Klaim Inferensi AI Cerebras Menuai Skeptisisme: Komunitas Mempertanyakan Keterbatasan Memori dan Efektivitas Biaya

BigGo Editorial Team
Klaim Inferensi AI Cerebras Menuai Skeptisisme: Komunitas Mempertanyakan Keterbatasan Memori dan Efektivitas Biaya

Klaim terbaru dari Cerebras mengenai keunggulan performa inferensi AI mereka dibandingkan GPU NVIDIA telah memicu diskusi intens di komunitas teknologi, menyoroti potensi terobosan sekaligus tantangan signifikan dalam lanskap perangkat keras AI.

Keterbatasan Memori Memunculkan Kekhawatiran

Poin kritis yang diangkat oleh komunitas adalah kapasitas SRAM Cerebras yang terbatas. Meskipun perusahaan membanggakan 44GB SRAM dalam sistem CS-3 mereka, jumlah ini terbukti tidak mencukupi untuk model yang lebih besar. Seperti yang diungkapkan pengguna 'menaerus':

CS-1 memiliki 18G SRAM, CS-2 ditingkatkan menjadi 40G dan CS-3 memiliki 44G SRAM. Tidak satupun dari kapasitas ini cukup untuk menjalankan inferensi Llama 70B, apalagi untuk model yang lebih besar.

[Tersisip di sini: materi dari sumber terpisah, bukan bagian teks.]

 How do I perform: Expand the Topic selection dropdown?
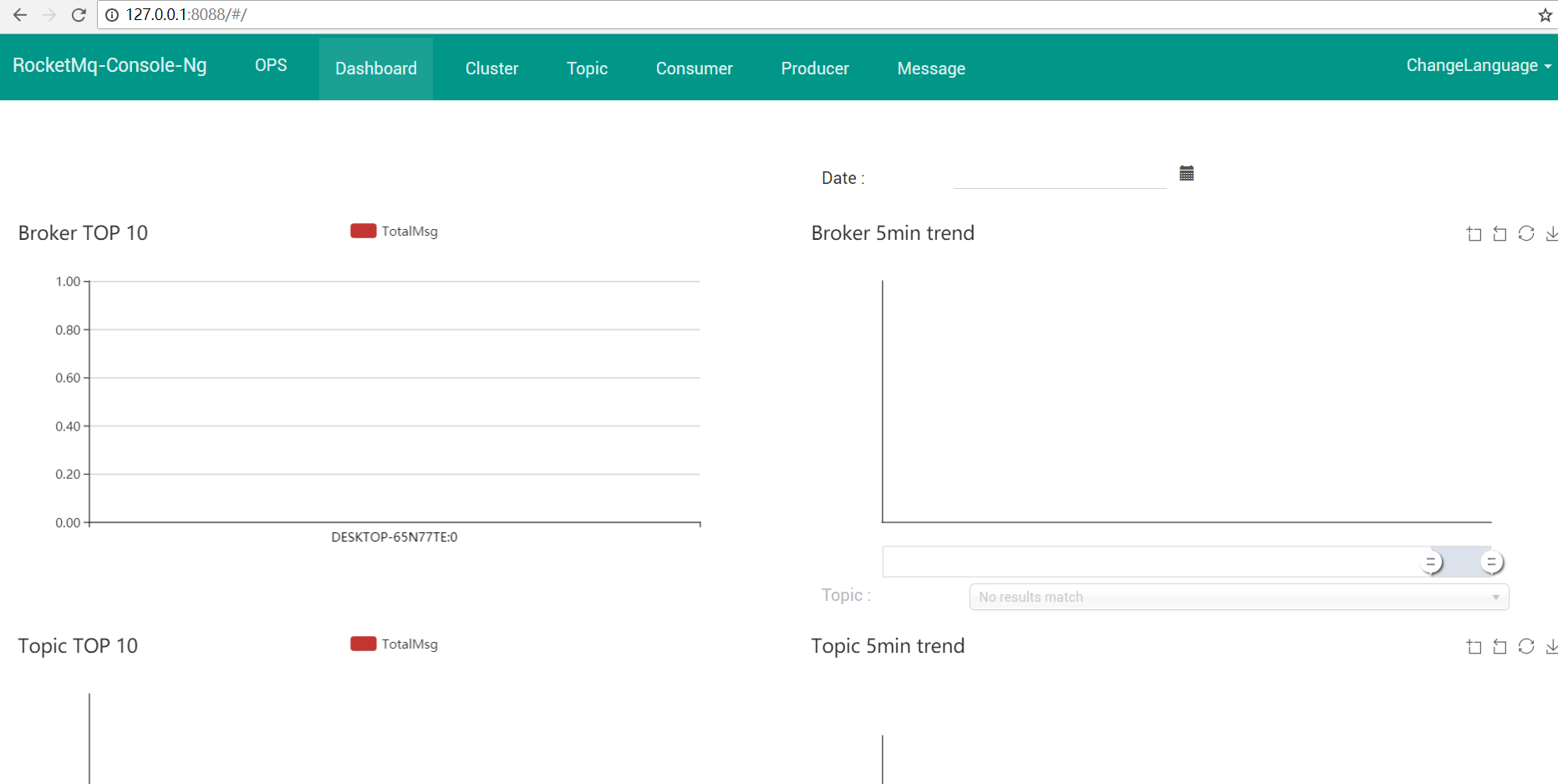pos(1238,597)
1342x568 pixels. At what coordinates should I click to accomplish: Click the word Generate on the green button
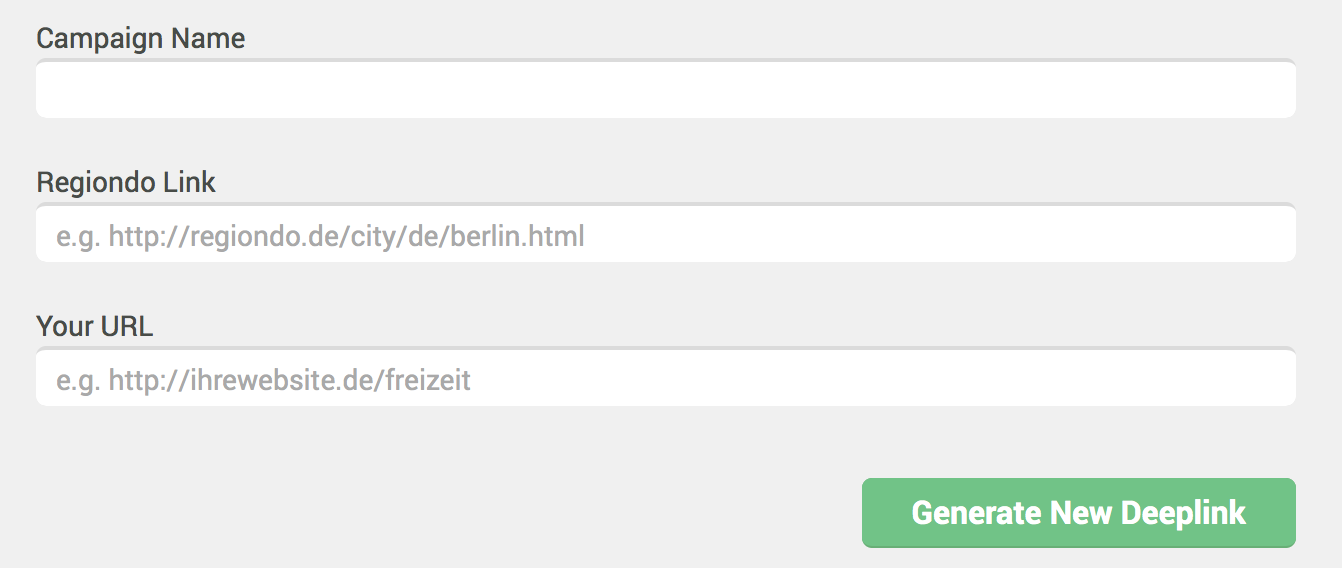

Pertimbangan Biaya-Performa

Aspek ekonomi dari solusi Cerebras mendapat pengawasan khusus. Dengan biaya $900 juta untuk 576 node CS-3 ($1,56 juta per node), struktur biayanya tampak menantang. Analisis komunitas mengungkapkan:

  • 4 node CS-3 ($6,24M) dibutuhkan untuk menjalankan satu model 70B
  • Kluster AMD MI300x yang sebanding (~$5M) dapat menjalankan beberapa model dengan total memori 24.576GB
  • Google Cloud TPU v5e menawarkan 2.175 token/detik pada Llama2 70B dengan biaya sekitar $100K per tahun

Lanskap Kompetitif

AMD dan Google muncul sebagai pesaing kuat:

  • AMD MI300x menawarkan memori HBM3 192GB per unit
  • MI325x akan menyediakan HBM3e 256GB
  • TPU v6 Google yang baru diumumkan menjanjikan peningkatan 4x dalam performa pelatihan dan peningkatan 3x dalam throughput inferensi

Potensi Pasar Ceruk

Terlepas dari keterbatasan, Cerebras mungkin menemukan kesuksesan dalam kasus penggunaan tertentu. Seperti yang dicatat 'krasin', teknologi mereka bisa berharga untuk umpan balik latensi rendah: obrolan audio dengan LLM, robotika, dll. Namun, ini hanya mewakili segmen kecil dari keseluruhan pasar AI.

Konsensus komunitas menunjukkan bahwa meskipun Cerebras menunjukkan performa yang menjanjikan dalam skenario tertentu, keterbatasan memori dan biaya tinggi dapat membatasi adopsi pasar yang lebih luas. Strategi perusahaan dalam mensubsidi tarif penggunaan cloud versus penjualan perangkat keras juga menimbulkan pertanyaan tentang keberlanjutan bisnis jangka panjang.